Here’s the basic biology of sex: Women are born with a pair of X chromosomes. Women are also usually born with an abundance of a hormone or chemical messenger called estrogen. Men are born with an X and a Y chromosome and usually an abundance of androgens or steroid hormones, the major one being testosterone.
Most of us learned these facts in biology class. But we didn’t need a book to see those hormones in action. They were expressing themselves all around us in the years-long process that is puberty.
Puberty is a time of hormonal fluctuations that start around 11 for most girls and 12 for boys. These fluctuations affect behavior and change your body’s form well beyond pubic hair. Females grow breasts and start their periods as their ovaries, vagina, and uterus mature. Males become muscular, develop a lowered voice, start growing hair all over their body, and as any parent of a teen[1]age boy knows, start stinking up every room in the home from their oily skin and sweat. All of this is basic stuff.
What may not be obvious is that most autoimmune diseases begin at puberty and that women are at higher risk of getting these diseases right after puberty. What is not clear is how and why the emergence of these sex differences take on a new role in the immune system at the time of puberty.
Sex hormones do have a role in making autoimmune and other diseases better or worse, promoting or inhibiting immune functions, but they cannot explain their causes. It is curious and confounding.
Henry G. Kunkel, my mentor and a renowned immunologist at Rockefeller University, was the first to clue me in to the role sex differences has on your immune system, including the fact that autoimmune diseases are more common to women than men. My own research on autoimmune diseases has shown this as well. For example, I have spent decades studying lupus (a disease that is very classically autoimmune and can destroy almost every system of the body), and there are no fewer than ten times as many women affected with the disease than men.
There are many more of these diseases, many of which are not as widely known and some of which we touched on in this book including primary biliary cirrhosis (a terrible disease that attacks the liver), Sjogren’s syndrome (in which the glands of the body are inflamed and the patient has little saliva or tears), and of course the most common autoimmune disease, rheumatoid arthritis (in which joints are destroyed and patients have to endure tremendous amounts of pain and immobility throughout their lives).
The question is: What role might hormones like estrogen play in these diseases? The answer eludes us, and some of the observations about what role sex differences play have been baffling.
A few years after the advent of the first oral contraceptive in the 1960s—which contained estrogen and progestin, a synthetic form of the progesterone hormone to prevent ovulation—physicians asked whether the advent of the “pill” had any major effects on rheumatoid arthritis manifestations. After all, it was found that some women who had rheumatoid arthritis tended to improve during certain times during menstruation when estrogens were the highest.
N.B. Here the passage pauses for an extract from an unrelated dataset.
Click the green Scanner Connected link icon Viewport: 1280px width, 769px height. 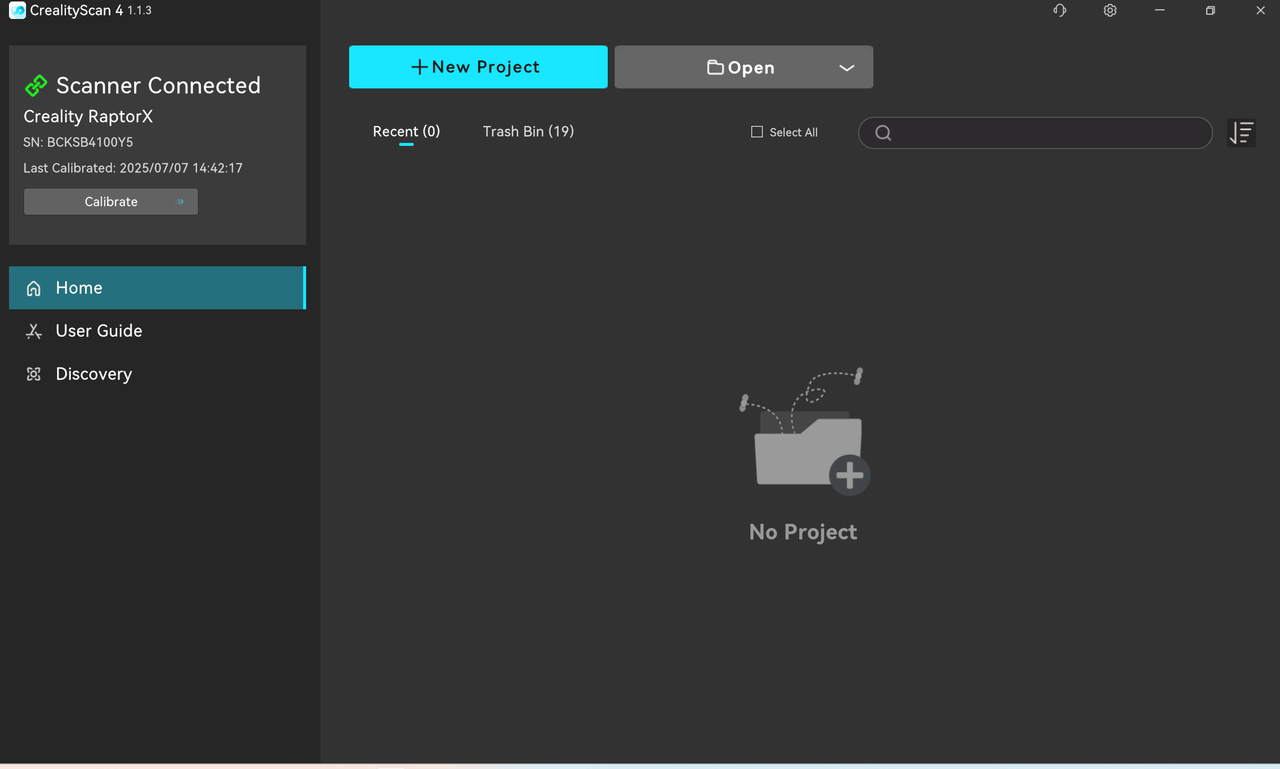(36, 86)
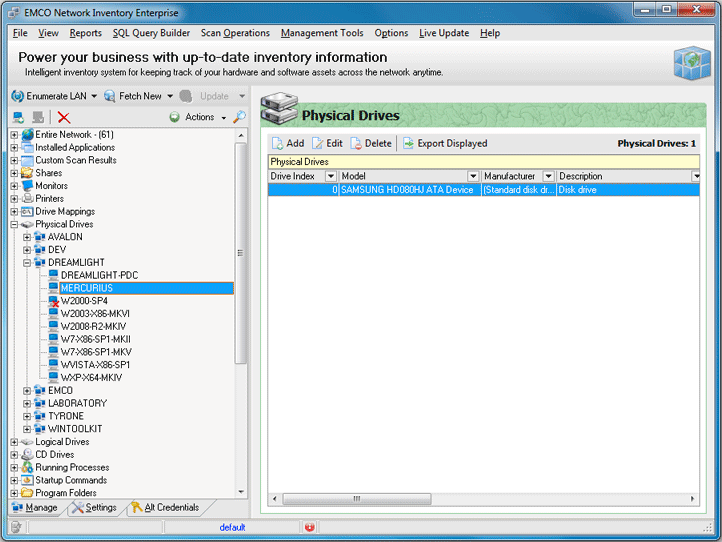The height and width of the screenshot is (542, 722).
Task: Click the add machine icon in tree toolbar
Action: [18, 117]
In clinics, doctors would ask women about their symptoms and try to pair them with phases of their menstrual cycles. No surprise! Symptoms of rheumatoid arthritis like pain and fatigue were far worse right before the onset of the period. When the bleeding began, the symptoms abated. But in multiple clinical trials with women on and off oral contraceptives there was no measurable effect on the course of rheumatoid arthritis.
And with lupus, many observations revealed the reverse: Symptoms would get worse right before the onset of the menstrual period and then improve with the onset of the period. In other words, symptoms varied by both disease state as well as from woman to woman.
The only consistency was that the vast majority of patients could predict exactly how they would feel when their periods would start and end based on their symptoms, which led me and many others to believe estrogen played a major role in modulation of disease activity.